Agronomic modeling is “…the dynamic simulation of crop growth by numerical integration of constituent processes with the aid of a computer."
Too technical? Then it is the process of creating a definable substitute for a living organism that can be manipulated and scrutinized more easily than the original.
In layman’s terms, you take something complex and decrease the complexity enough that you can make educated forecasts on how a crop, insect or disease will behave given a particular set of circumstances.
When many people hear the term agronomic modeling, it conjures up images of scientists in white lab coats in sterile labs hunched over a computer. While the computer is an integral part of the process, scrap the white coat and sterile lab. Instead, picture a researcher hunched over a crop in the field taking physical measurements. The measurement process may also include high tech weather stations in the field recording such parameters as wind speed and direction, precipitation, humidity and air temperature, and communicating the data via satellite. In other situations, there may simply be a rain gauge (electronic or otherwise) and a data logger recording a select number of weather parameters.

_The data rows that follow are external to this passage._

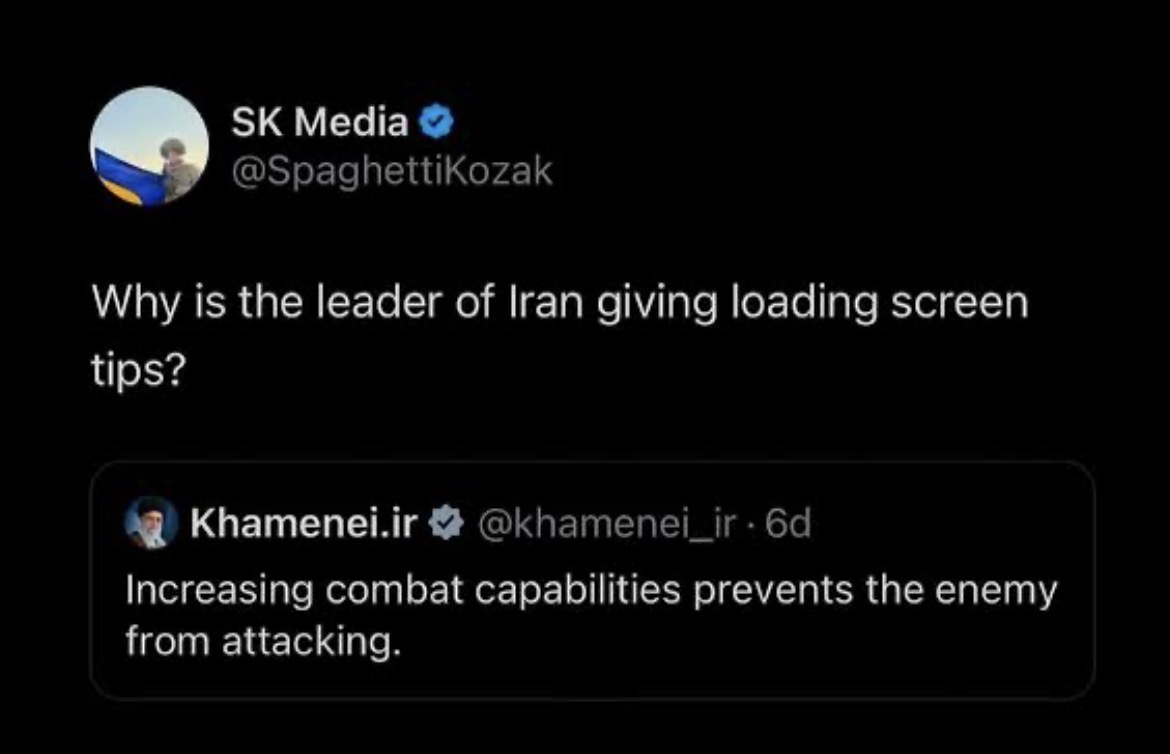
Task: Click the small Khamenei.ir avatar
Action: point(148,524)
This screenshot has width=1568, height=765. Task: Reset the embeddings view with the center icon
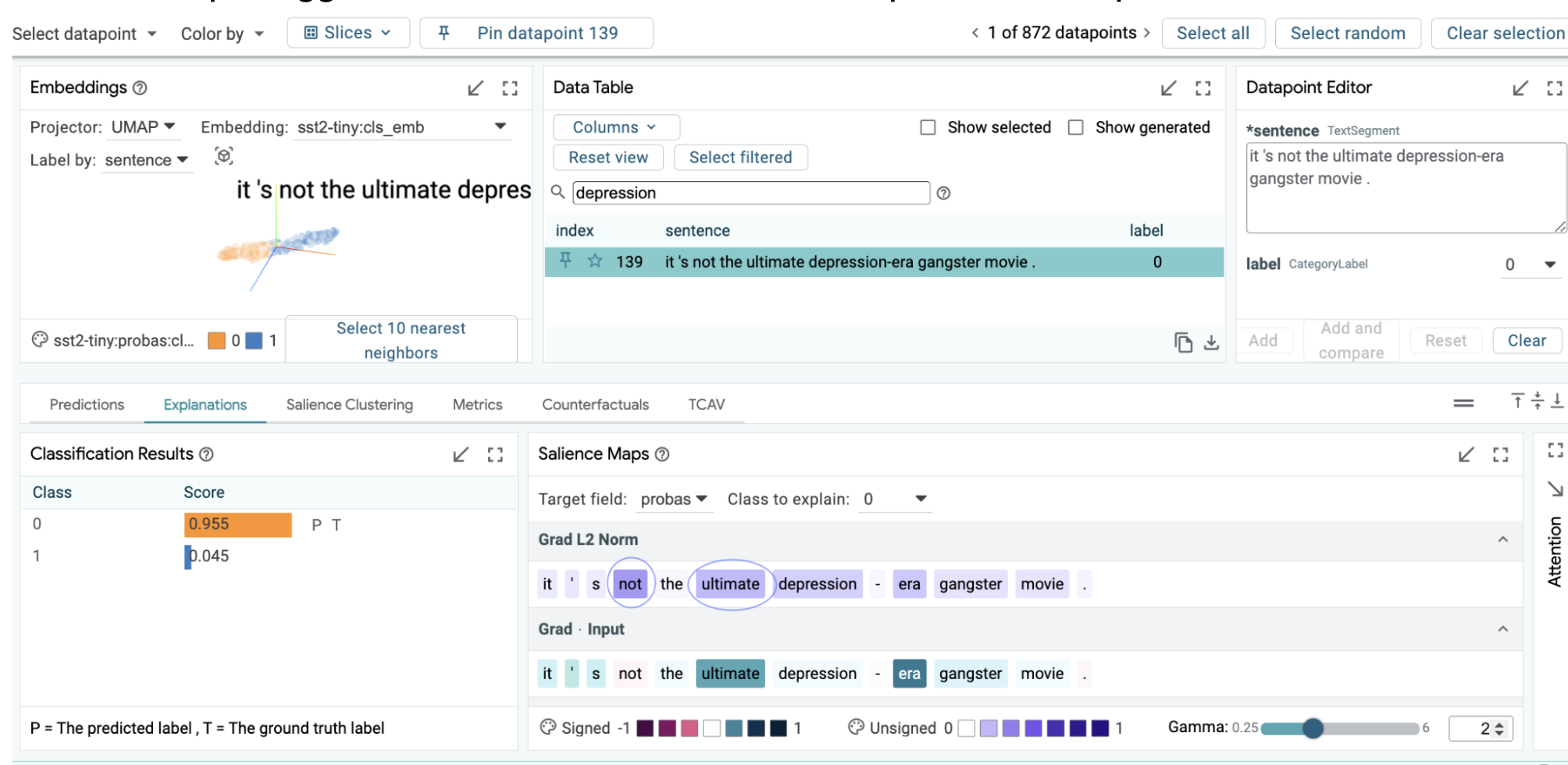pos(224,156)
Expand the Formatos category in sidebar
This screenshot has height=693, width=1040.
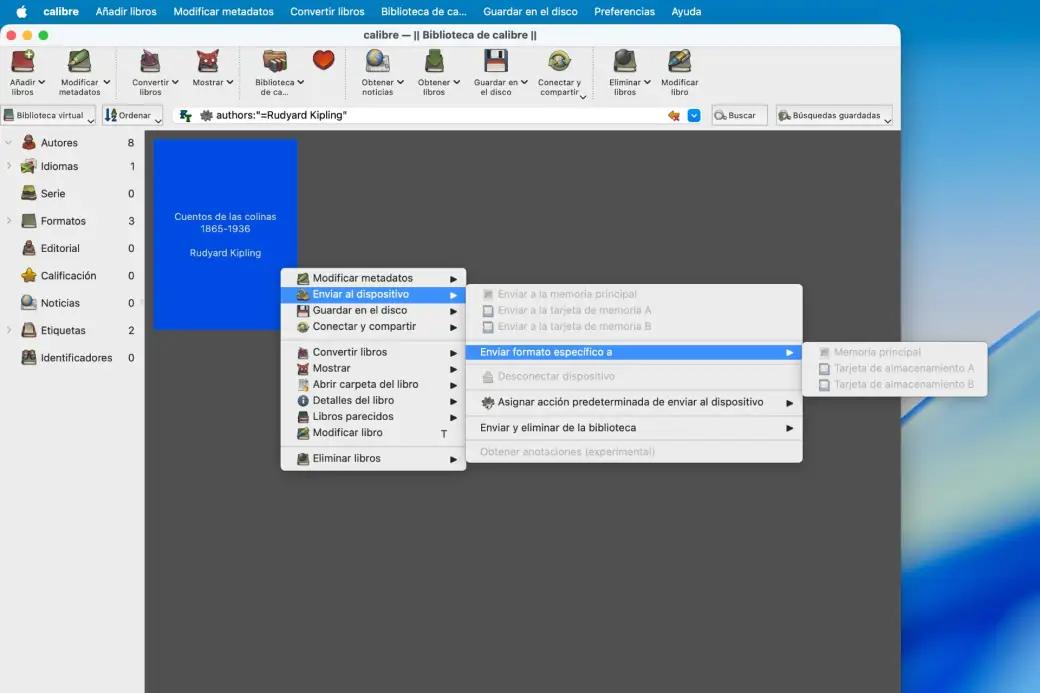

There is a good chance the researcher will be measuring parameters such as crop height, time of flowering, disease pressure or insect presence and feeding damage, in addition to numerous other parameters that may be of interest. The number of factors observed is dependent upon the scope and purpose of the model being developed.
Collected field observations are run in a statistical program along with the collected weather data. Data from multiple locations is used to generate representative data set for a larger area. Models developed with data from multiple locations data tend to be more robust and give a bigger picture view of the situation.
The initial statistical analysis forms the basis of the mathematical representation of the field observations. With the basic model developed, in-season ground proofing is undertaken to fine tune the model as well as understand its limitations. Once ground proofing is complete, the model will best reflect typical conditions in an average year.
Agronomic models are a continual work in progress. It takes dedicated people who care enough about agriculture to try to make production easier and more predictable.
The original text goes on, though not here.